Defenders Assemble!

It has happened. The first arc of Marvel’s Neflix saga has come to a conclusion. Luke Cage, Jessica Jones, Danny Rand the Iron Fist, and Matthew Murdock, aka Daredevil, have come together for their first joint adventure, and it is magnificent.

The Defenders tells the tale of four solitary individuals, very different from each other, with abilities beyond the norm, coming together to face what none of them can face alone. That means both their enemies, consisting of a super-secret and super-deadly association under the rule of a circle of long-lived mystics, and their own inner demons and crappy issues. At stake is the fate of New York City and everyone in it, and that’s just in the short-term.

Yes, I had a ton of fun watching this show. It’s only eight episodes long, and those eight episodes are packed with drama, suspense, action, and intrigue.

It bears saying: the Netflix side of the MCU is decidedly different from the movies, in many ways. The content, the texture, the stage being set lower to the ground among normal people, etc. One difference is how the shows are more interconnected than the movies.

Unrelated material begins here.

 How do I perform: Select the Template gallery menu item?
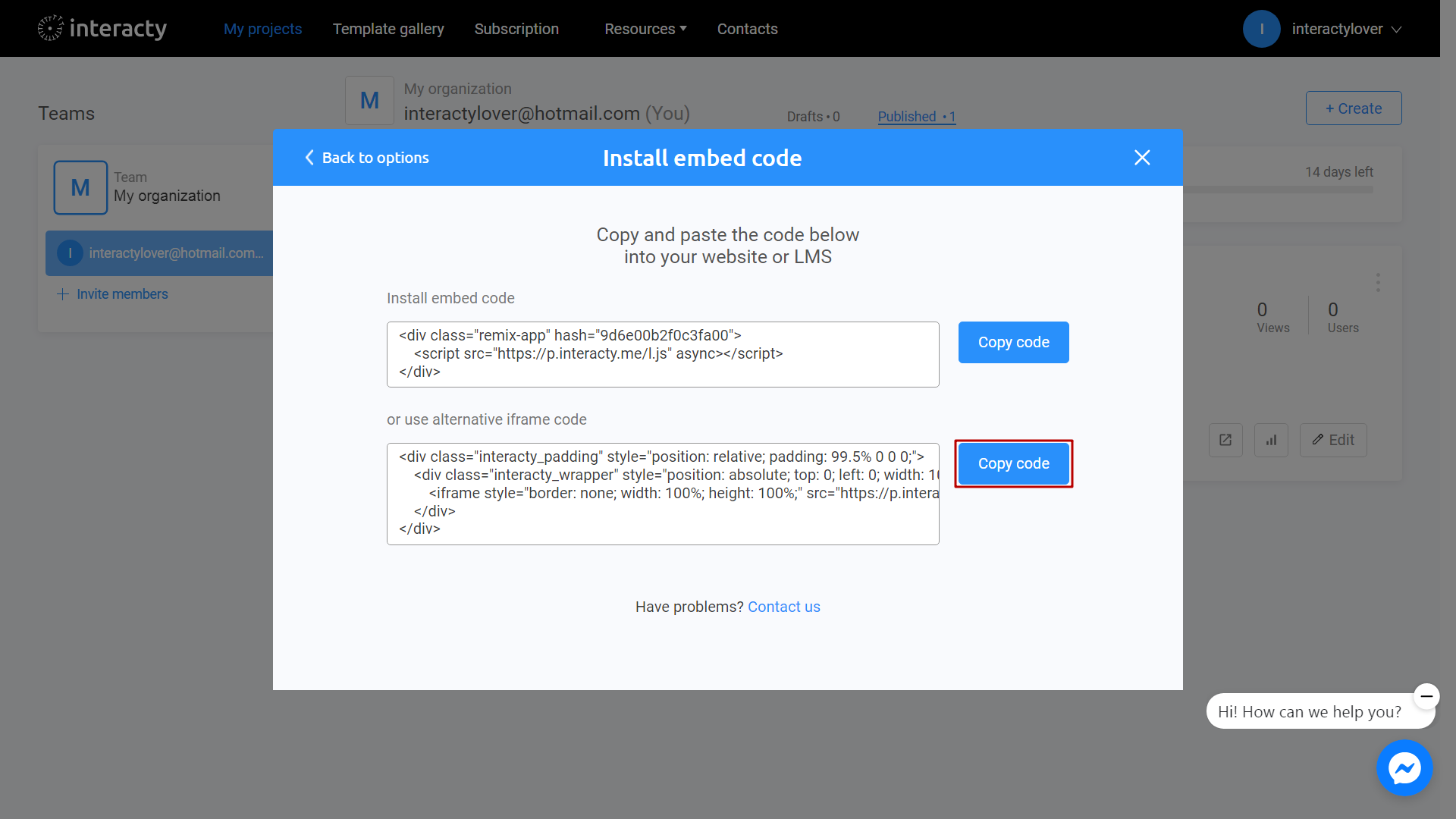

When Marvel released Avengers, it was a movie that brought the characters together, but it was its own independent story for the most part. The same for Age of Ultron. These drew on the material of the preceding movies pretty sparingly. In contrast, Defenders is the next chapter in the lives of all these characters we’ve come to know and love. It brings all of their stories together, intertwining to become one and advance simultaneously. If you have not watched Jessica Jones, Luke Cage, Iron Fist, and both seasons of Daredevil, then you will definitely be lost watching Defenders. This is the first culmination of events that have taken five seasons to tell, not just another installment.

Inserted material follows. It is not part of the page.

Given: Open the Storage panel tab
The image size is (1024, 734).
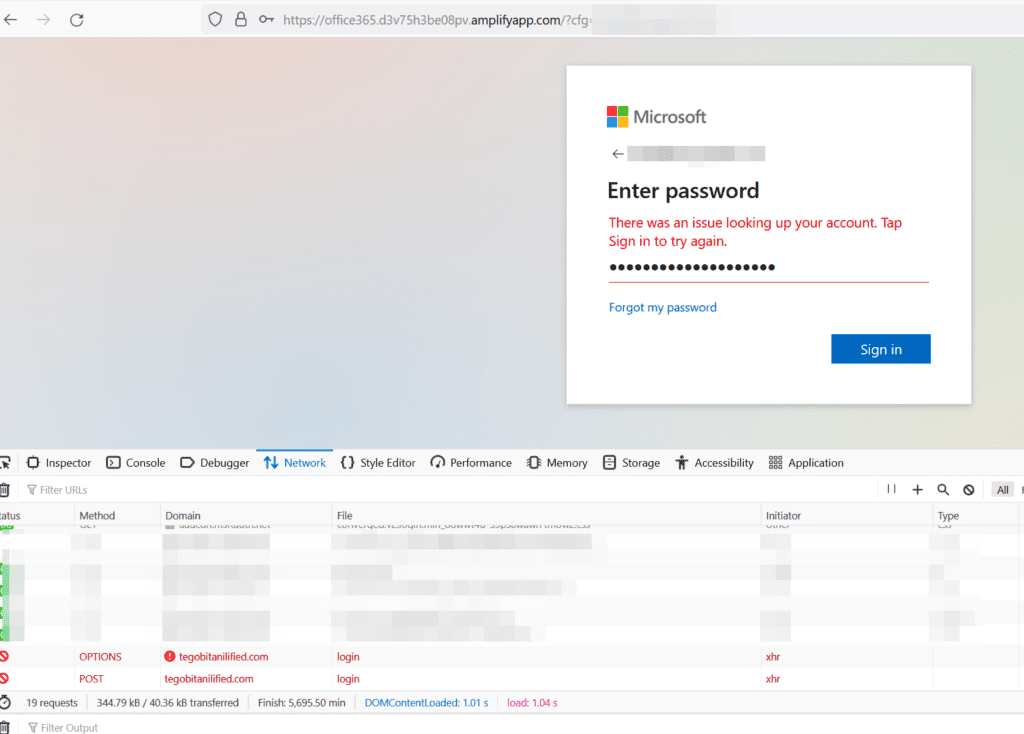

At the start of the show, and I am being careful with spoilers here, all four of our heroes are at rock bottom. For Luke, that’s actually a step up, as he’s getting released from prison, his name cleared. Danny is so far down that he’s practically in the sewers, trying to fight a war that he’s been losing so severely that he’s barely even catching up with it. Jessica, far from riding high on her victory over her archenemy, was so exhausted by the entire ordeal that she pretty much collapsed inside and hasn’t managed to pick herself up again. And Matt has hung up his costume in favor of working pro bono for the poor, a choice he can barely hold to, even as he suffers the guilt and pain of loss, almost like his double life was an addiction. Meanwhile, the enemy of everyone, the Hand, stands poised for a devastating victory, one which they are growing desperate for.

Throughout the show, and, again, skating around spoilers, these four heroes find themselves working against the same enemy for similar reasons. Somewhat by fate and somewhat by choice, they’re thrown together into the same fight, one that seems crazy and unbelievable at times, but is very real. With their differing perspectives, personalities, and pasts, fighting together comes easy, but working together is more difficult. They clash with each other quite often, they don’t trust each other completely, and none of them are particularly gifted at either leading or following. Ultimately, though, they care too much about others to do anything but make it work in their own weird way.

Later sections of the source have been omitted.